The History and Evolution of Behavioral Approaches
and Positive Behavioral Interventions
Derrick Dufresne: It's amazing to me that we don't look more at the idea of matching. And I'm not just talking about matching of people with disabilities with other people with disabilities, there's a whole burgeoning movement now about shared living. It's the idea – why don't we find somebody that somebody would like to live with?
Just group homes for just a second. How would your neighborhood react if I said we were going to put in a group home of attorneys? Can you picture a group home of attorneys? What would happen is a group of attorneys would be together and somebody would say "Pass the salt" and they'd say "Depose me." "How was your day?" "Find it out in discovery".
It would be bizarre but yet we tend to think we can group people together because of their diagnosis, rather than not simple – do they like each other? Do they have any common interests?
And then what we need to do is not buy places that we're going to have to finance for 40 years, not make decisions in absentia of who we know is going to live there because it doesn't always work out. And I say this all the time to parents, I say to staff, I say it to advocates, "No harm, no foul. They didn't like each other. At least they weren't married. It was a lease. It wasn't a purchase."
And what we have to do is to stop being so down on ourselves as long as we're respectful. As long as we didn't force people or coerce people into living together. We don't know if it's going to work out. We just don't know. It's a process of discovery, and most people can identify...any of us who have lived with roommates we couldn't stand. Any people that said "I do" and then the day after thought I don't. I mean we're used to this. And if it works out, great.

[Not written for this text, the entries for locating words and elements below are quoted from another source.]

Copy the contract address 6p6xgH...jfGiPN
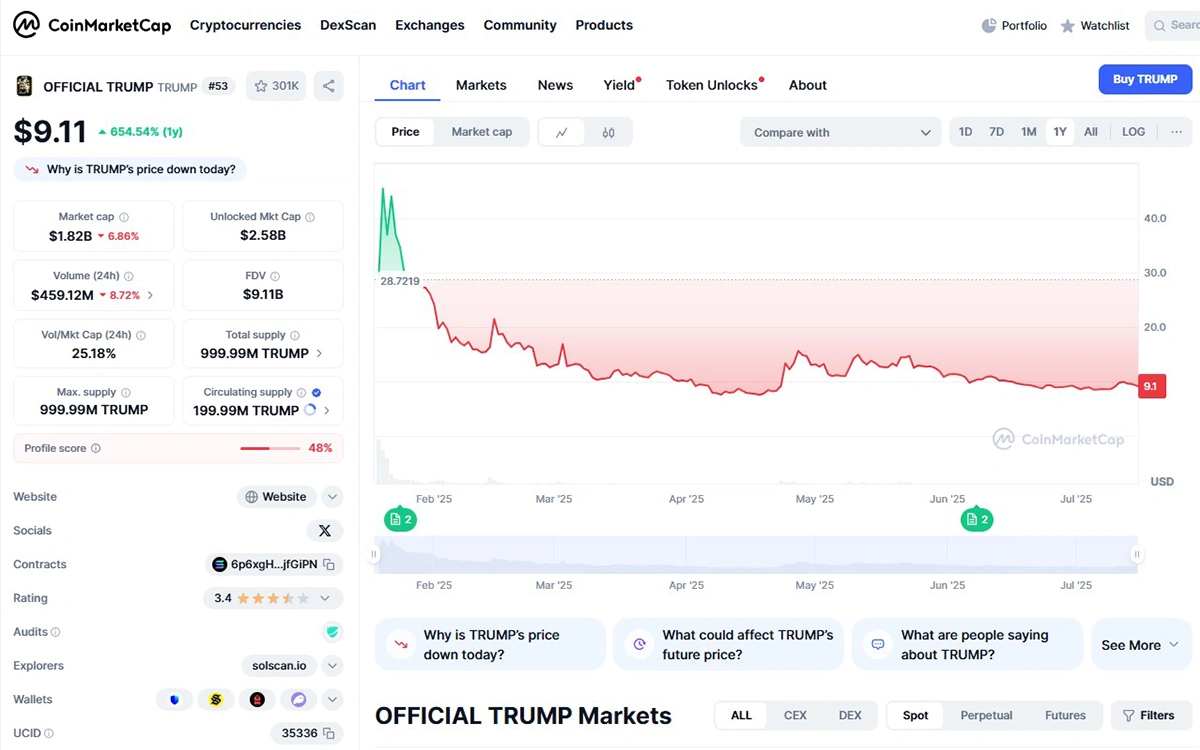Viewport: 1200px width, 750px height. [x=329, y=564]
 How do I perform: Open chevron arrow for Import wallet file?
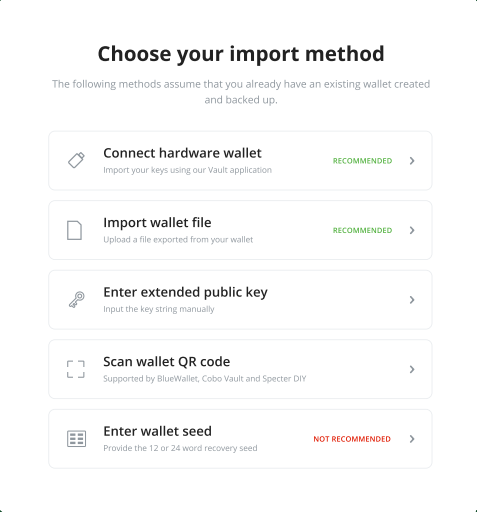click(x=412, y=230)
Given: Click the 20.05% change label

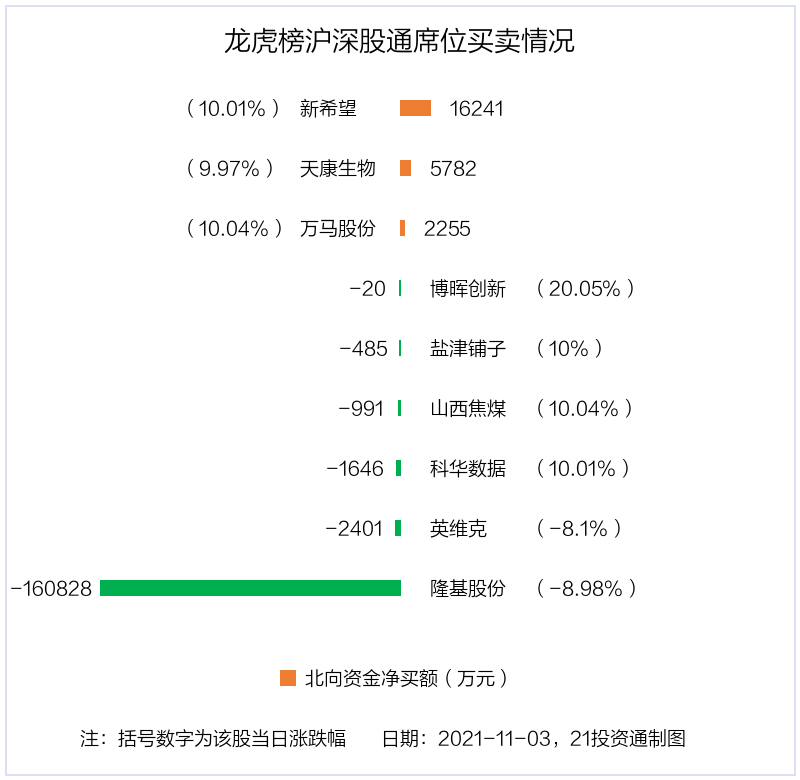Looking at the screenshot, I should (x=585, y=289).
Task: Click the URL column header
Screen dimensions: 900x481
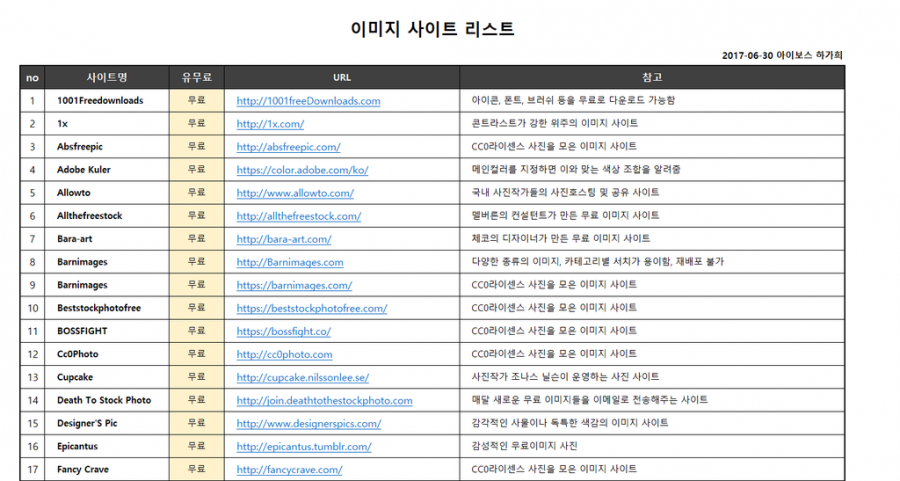Action: 341,77
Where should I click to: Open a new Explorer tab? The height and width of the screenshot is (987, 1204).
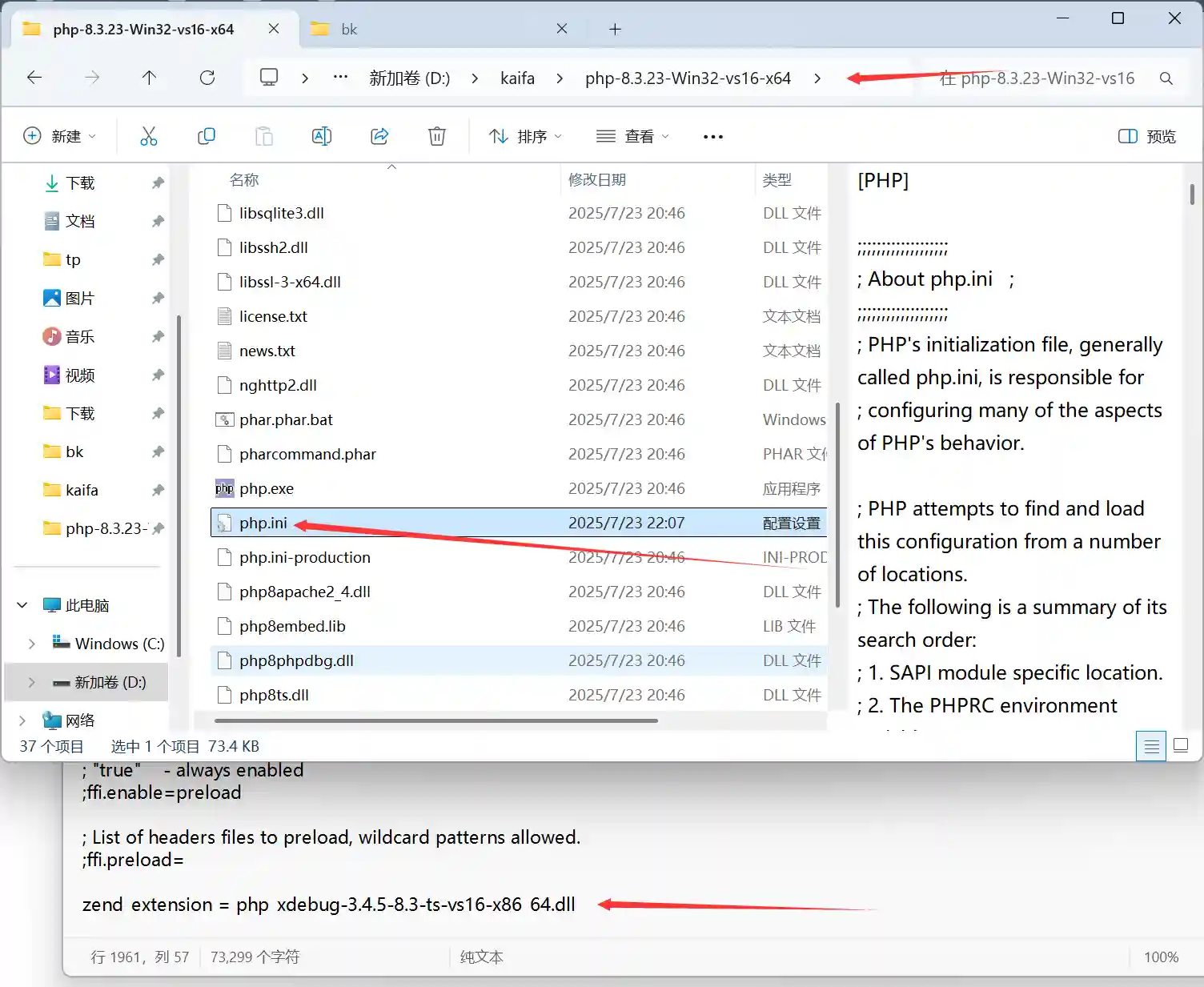[615, 29]
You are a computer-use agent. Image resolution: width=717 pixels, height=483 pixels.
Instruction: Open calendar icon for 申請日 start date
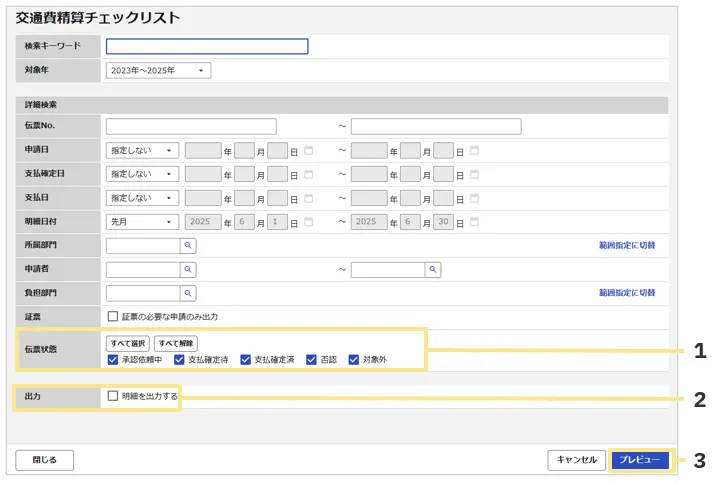[x=308, y=151]
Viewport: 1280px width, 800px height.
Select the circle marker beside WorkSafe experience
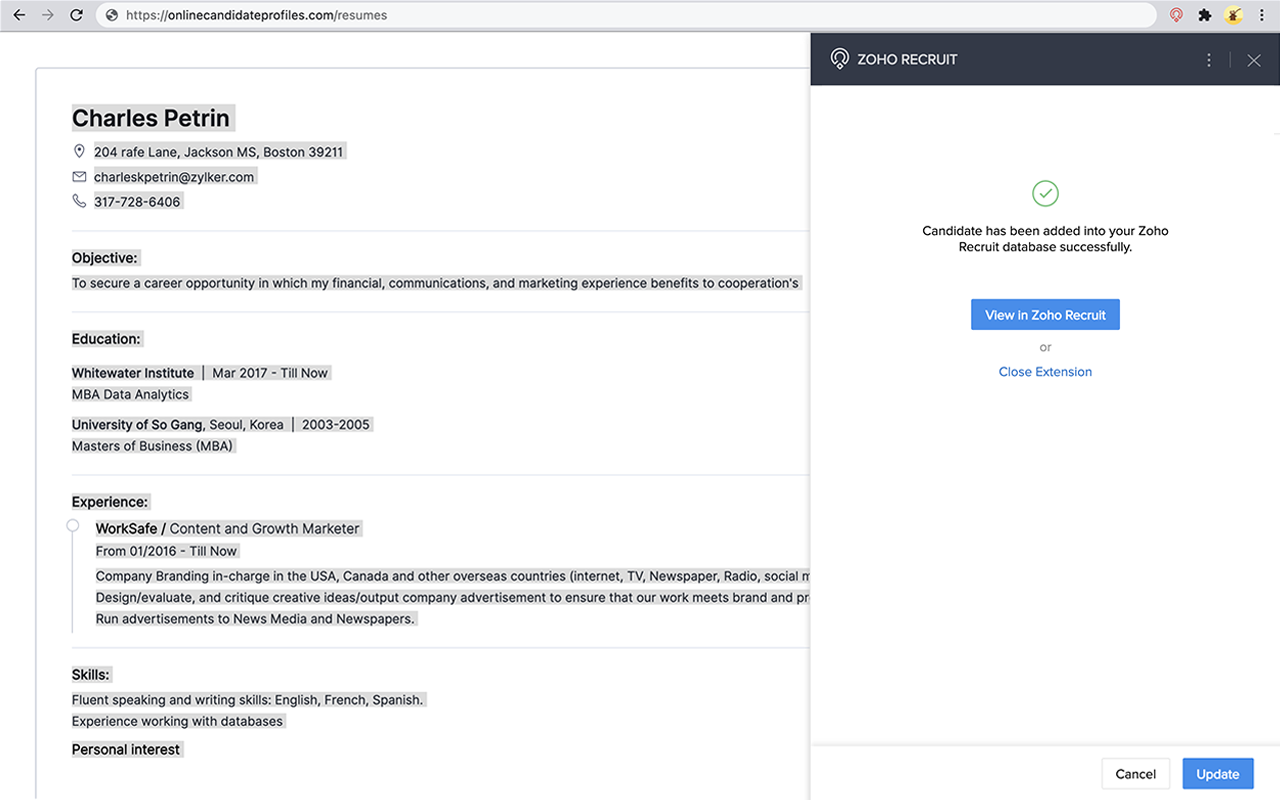(x=72, y=524)
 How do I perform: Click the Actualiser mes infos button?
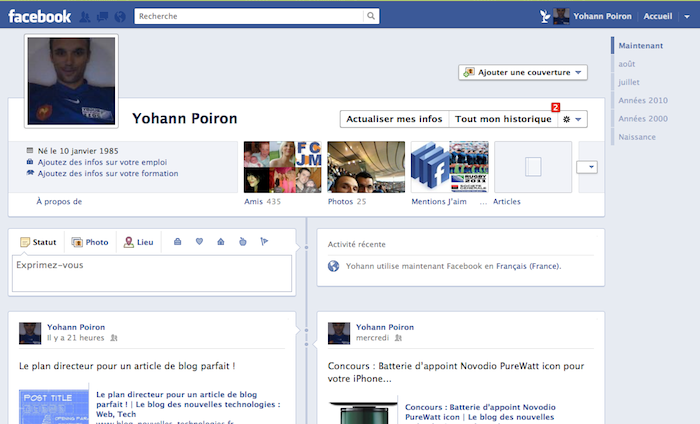pos(394,119)
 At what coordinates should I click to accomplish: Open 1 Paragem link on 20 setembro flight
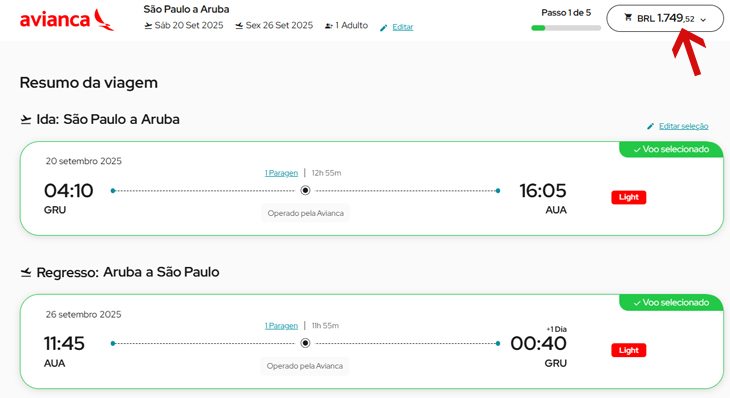pyautogui.click(x=281, y=173)
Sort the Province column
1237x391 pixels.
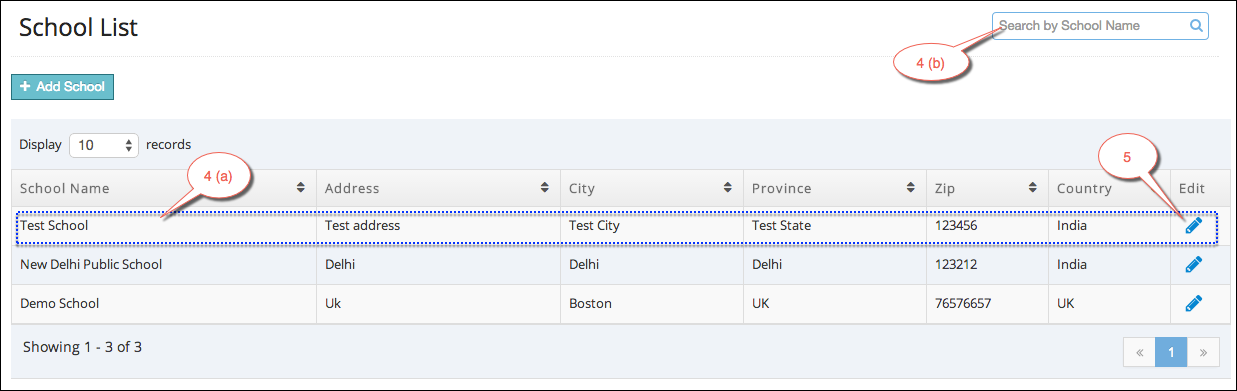[x=911, y=188]
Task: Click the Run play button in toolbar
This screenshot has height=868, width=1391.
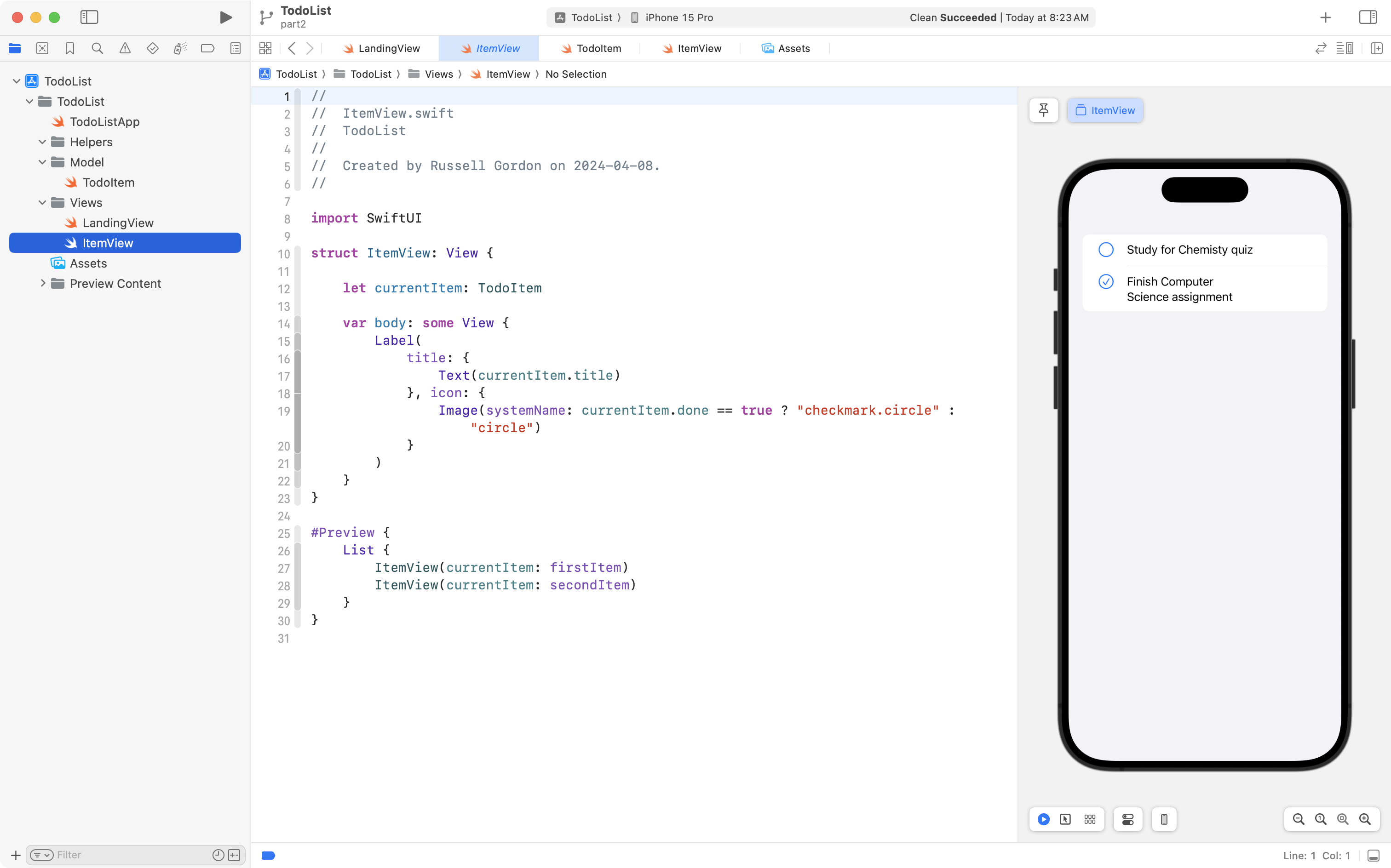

And it isn't just that if we do all of our planning, it's going to work out. Some of the things that staff have to deal with, including me, is we spend time. We have the people meet each other. We have meet and greet. They go out to dinner. They even have trial visits and it's going well. You don't know until you live with somebody. It's one of the reasons why living with somebody that you're in love with before marriage doesn't guarantee you're going to have a happy marriage. We don't know. It's discovery.
If I could say any one thing about roommates is that we don't know, we don't know, but we have to try to let people tell us, "I don't want him. I don't want her." Because every time we force it, then we have another behavior problem and then we have a plan and then we have to increase our budget and then we have to find more staff. And we could avoid a lot of this if we just listened to what people are telling us through their behavior.